Garry Larson’un son zamanlarda sık sık hatırladığım bir karikatürü var…
Tiplerinden zekâ bakımından pek parlak olmadıkları açıkça anlaşılan iki kişi dev bir ağacı bir testere ile kesip devirmişler… Kesik kütüğün üzerindeki sayısız halkadan ve gövdenin kalınlığından yeni kesilmiş ağacın yüzlerce yıllık olduğu anlaşılıyor.
Ağacı kesen adamlardan birisi parmağı ile gövdedeki halkaların merkezindeki siyah bir noktayı işaret ediyor ve arkadaşına şöyle diyor:
“Tam şuradaki halkayı görüyor musun Jimmy? Bu, eski dostumuzun bir zamanlar büyük bir orman yangınından mucizevi bir şekilde kurtulduğunu gösteriyor.”
İki geri zekâlının testeresi ile yere boylu boyunca uzanan o asırlık ağaç Türkiye olsaydı, acaba böyle kaç tane “siyah halka” görecektik?
Koalisyon ayakta!
Elbette Türkiye’nin yere boylu boyunca uzanması, iki geri zekalının elinde yaşamını yitirmesi hiçbir zaman söz konusu olmayacak.
Bugüne kadar atlattığımız binbir türlü badireler gibi, bugün yaşadığımız sıkıntıları da atlatmayı başaracağız…
Bu arada daha kaç tane yangından kurtulacağımızı sadece Tanrı biliyor.
Başbakan bir süredir evinden çıkamıyor. Daha ne kadar evinde oturacağını anlamamız için 27 Haziran’daki “büyük konsültasyonu” bekleyeceğiz.
Hükümetin büyük ortaklarından birisi, Avrupa Birliği’ne üyelik görüşmelerine başlamak üzere hazırlanan “Ulusal Programın” bir tarafı ve hükümet adına sahiplerinden biri değilmiş gibi davranmakta ısrar ediyor.
Böylesine hayati bir konuda anlaşmak için bir orta yol bulamayan koalisyonun hâlâ ayakta olduğunu söyleyebilir miyiz? Bu en temel konuda bile aralarındaki görüş ayrılıklarını tartışmayı medyanın önünde yapmayı tercih eden bir koalisyonun hâlâ ayakta olduğunu söylemesinin kime ne faydası var?

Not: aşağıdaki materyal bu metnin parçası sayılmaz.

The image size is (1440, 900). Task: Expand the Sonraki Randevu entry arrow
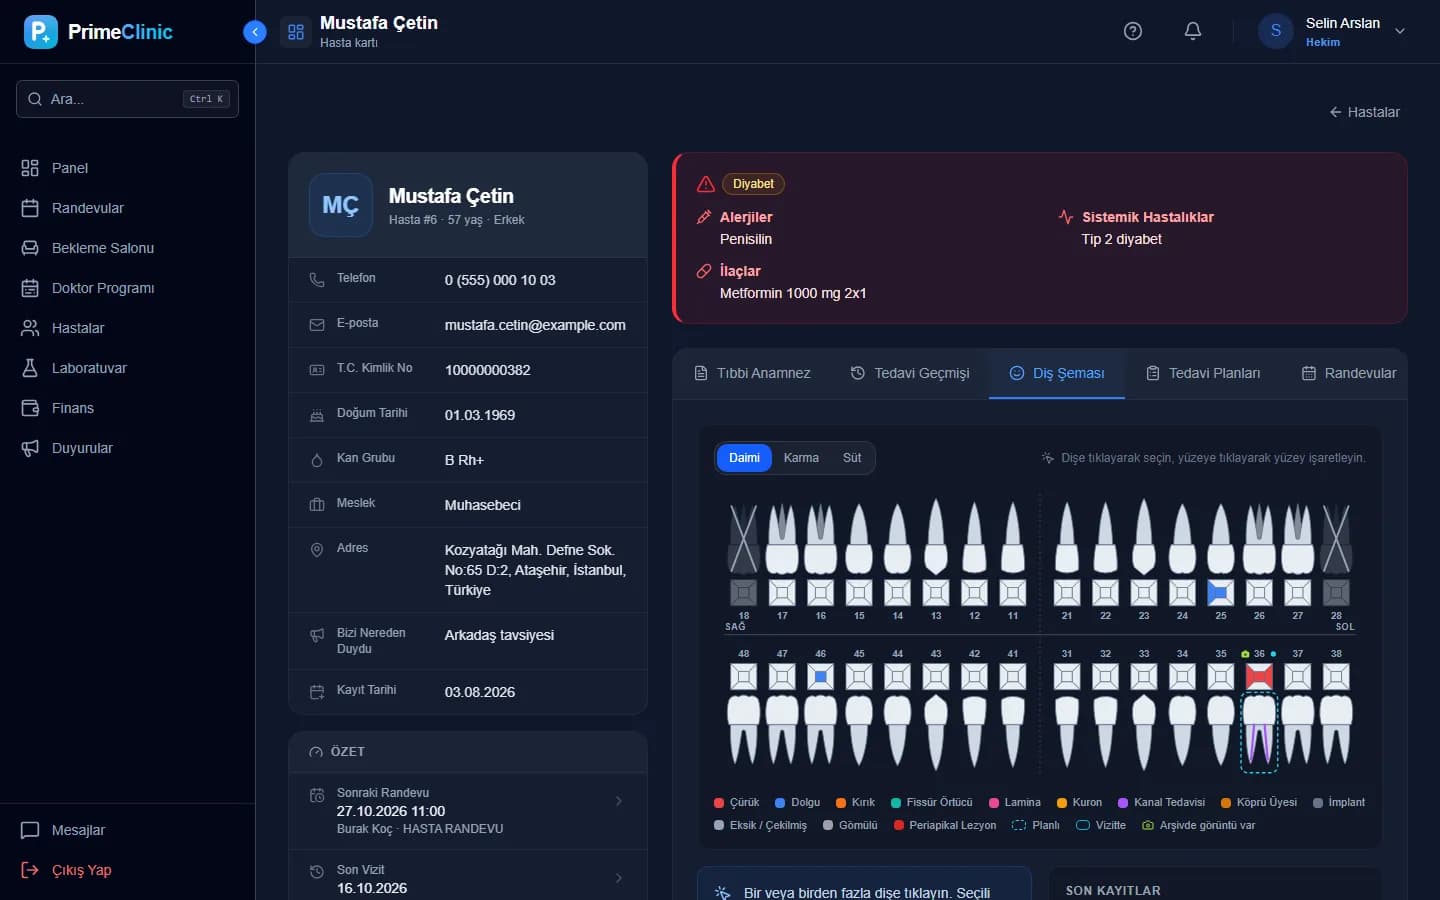(618, 801)
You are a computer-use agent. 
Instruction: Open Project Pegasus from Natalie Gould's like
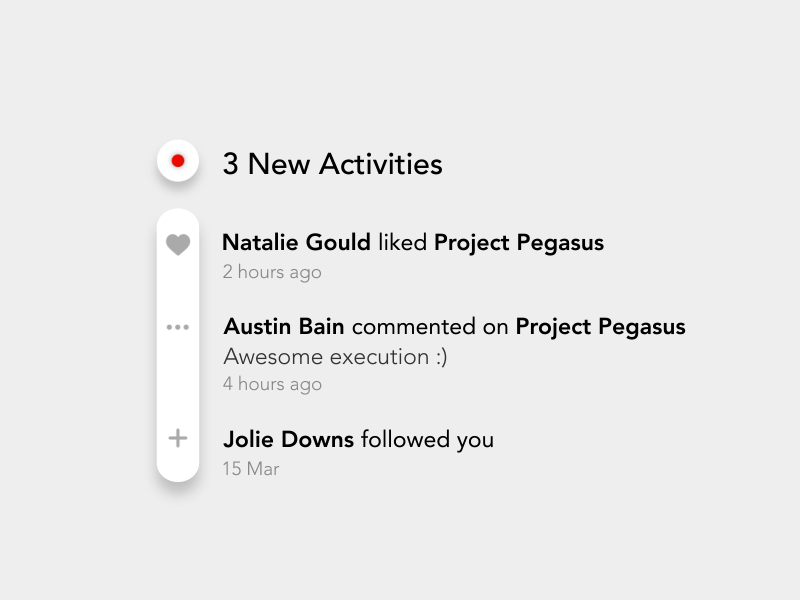(x=519, y=242)
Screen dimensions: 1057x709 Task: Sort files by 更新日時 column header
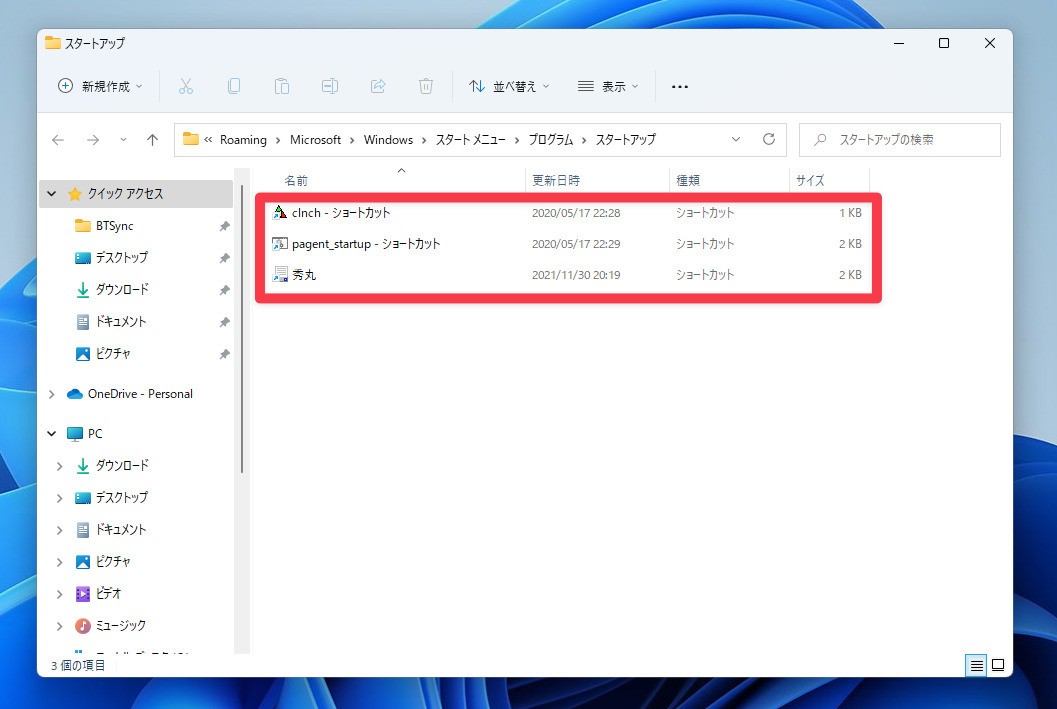(x=556, y=180)
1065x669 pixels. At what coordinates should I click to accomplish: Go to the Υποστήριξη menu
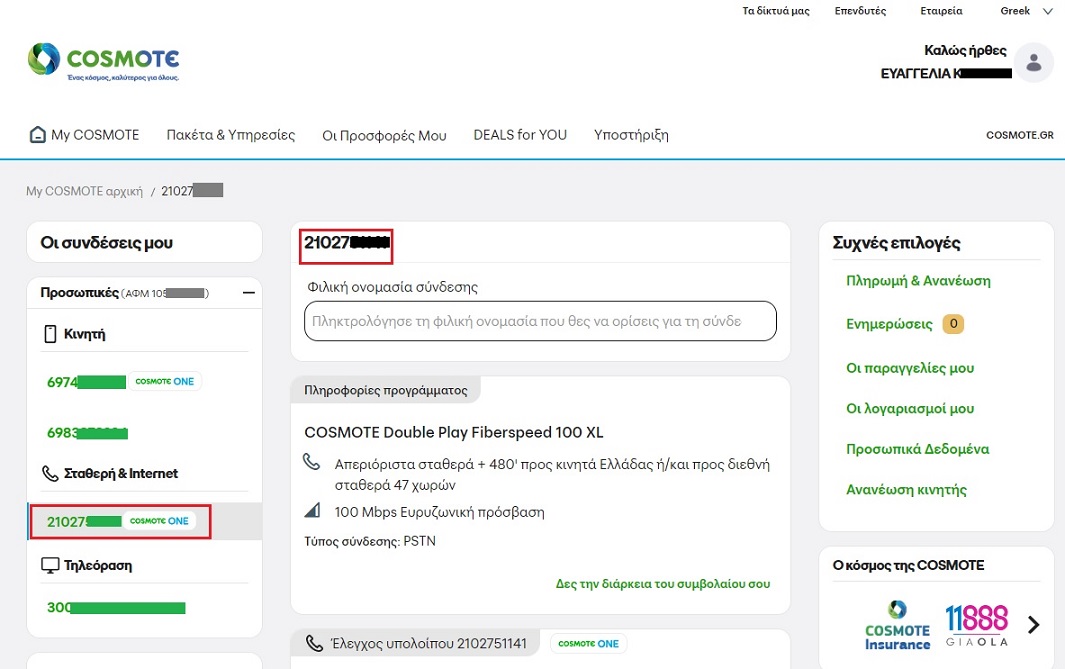click(631, 135)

İktidar olanaklarından sonuna kadar yararlanma, yandaşları devlet kadrolarına doldurma, eşe dosta iş bulma gibi durumlar dışında elbette…
Kim anlatacak?
Şunu unutmamak gerek: Bugün bir iç politika malzemesi haline getirilen idamın kalkması, dileyene ana dilini öğrenme ve yayın yapma hakkı ve Kıbrıs’ta kalıcı çözümün sağlanması gibi konular aynı zamanda Türkiye ile Avrupa Birliği arasında konuşulması gereken “dış politika” konularıdır da…

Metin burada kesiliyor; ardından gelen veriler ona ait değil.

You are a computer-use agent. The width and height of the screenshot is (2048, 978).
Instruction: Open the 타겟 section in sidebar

Bu kritik dönemeçte Türkiye’nin bütün gücüyle kendi tezlerini Avrupa’da da anlatması gerekmiyor mu?
Bunu kim yapacak? Avrupa başkentlerini bir mekik diplomasisi ile gezip, liderlerle kim konuşacak? Hükümetin bu konuda iyi niyetli bir çaba içinde olduğunu, Türkiye’nin daha çok zamana ve anlayışa ihtiyacı olduğunu, kapıların Türkiye’ye tamamen kapatılmaması gerektiğini kim anlatacak?

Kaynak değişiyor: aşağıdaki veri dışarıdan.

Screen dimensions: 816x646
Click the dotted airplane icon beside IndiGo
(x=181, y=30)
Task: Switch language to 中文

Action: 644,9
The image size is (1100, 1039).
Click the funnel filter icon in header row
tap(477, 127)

Evinden çıkamayan Başbakan mı? Hükümet içinde muhalefet yapan yardımcısı mı?
AB’ci kanadın tavrı…
Muhalefet partileri, söz konusu düzenlemelerin yapılması için hükümetin AB’ci kanadına yardımcı olacağını açıklamış bulunuyor.
Peki hükümetin bu kanadı ne yapıyor? Muhalefet partilerine üzerinde anlaşılacak bir yasa teklifi metni götürüldü mü? Onların görüşleri alınıyor mu? Dışişleri Bakanlığı’nı ve AB ile ilişkilerden sorumlu müsteşarlığı elinde bulunduran hükümet ortakları, ellerindeki bilgileri yardım istedikleri muhalefetle paylaşıyor mu?
Hayır böyle bir şey yapılmıyor. Hükümetin AB’ci kanadı, muhalefetle ilişkisini basın üzerinden sürdürüyor. Muhalefet liderleriyle konuşan, görüşlerini öğrenmeye çalışan, üzerinde uzlaşılabilecek noktaların neler olabileceği araştıran ve bu konuda pazarlık eden kimse yok.
Bunu yapmayan bir hükümetin, muhalefetten yardım istemeye hakkı olabilir mi?